Excerpt provided

View the full programme and register here.

Supported by the Paul Mellon Centre for Studies in British Art and the Association for Manuscripts and Archives in Research Collections (AMARC).

Thanks to support from AMARC, five free student tickets are available. To apply, please contact  elena.lichmanova@bl.uk and e.zingg@hist.uzh.ch.

CFP: ‘Lacuna. Conservation, Law, and the Ethics of the Incomplete’, Bibliotheca Hertziana in Rome, deadline 11 May 2026

‘Lacuna. Conservation, Law, and the Ethics of the Incomplete’  |  Rome, Bibliotheca Hertziana, 2-5 December 2026

In conservation practice, a lacuna is a site of rupture – a gap in the painted surface where figure and ground have been severed, where the material continuity of a work has been broken. Conservators have long understood this rupture as a form of violence, a visual disruption that prevents the viewer from apprehending the work as a coherent whole. Yet the practice they have developed in response is not simply one of repair. Following the foundational principles of Cesare Brandi (1906–1988), the ethical treatment of a lacuna does not seek to erase the gap but to hold it in a condition of productive tension: stabilizing the work, visually bridging the disruption through techniques of abstracted in-painting, while simultaneously insisting that the lacuna remain legible – that its presence continue to testify to the history of damage, loss, and time.

Material
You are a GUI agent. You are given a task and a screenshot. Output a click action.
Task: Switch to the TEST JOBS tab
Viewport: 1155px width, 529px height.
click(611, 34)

Given instruction 1
Transcribe everything in the conference announcement above from "View the full" down to "elena.lichmanova@bl.uk and e.zingg@hist.uzh.ch.", keeping every word and mark unchanged.
Given instruction 2
Carry the conference announcement on lacunae in conservation forward with its next part, starting right after its last sentence.

Task result 1
View the full programme and register here.

Supported by the Paul Mellon Centre for Studies in British Art and the Association for Manuscripts and Archives in Research Collections (AMARC).

Thanks to support from AMARC, five free student tickets are available. To apply, please contact  elena.lichmanova@bl.uk and e.zingg@hist.uzh.ch.

Task result 2
This practice demands a particular kind of attention from the viewer. To encounter a conserved lacuna is to be asked to hold a double-visibility: to recognize both the compositional ambitions of the original work and the ongoing life of the object–marked by accident, neglect, structural violence, or iconoclasm. The lacuna does not disappear; it is ameliorated. What remains is neither the fiction of an intact original nor the spectacle of ruin, but something more demanding: a work that carries the evidence of its own history within it.

To the art historian, the lacuna operates as a prompt rather than a deficit – an invitation to do cognitive and historical work. It forces an acknowledgment of the condition of the evidence on which the discipline relies, serving at once as testimony of institutional histories of care and neglect. It also compels historiographical reflection, as it carries direct consequences for canon formation. Lacunose works pose a limit to their display within the museum and legibility within art historical discourse. The lacuna works as a site of interpretation as much as a mechanism of exclusion: it prevents works from entering or remaining within the circuits of preservation, study, and value that constitute the canon.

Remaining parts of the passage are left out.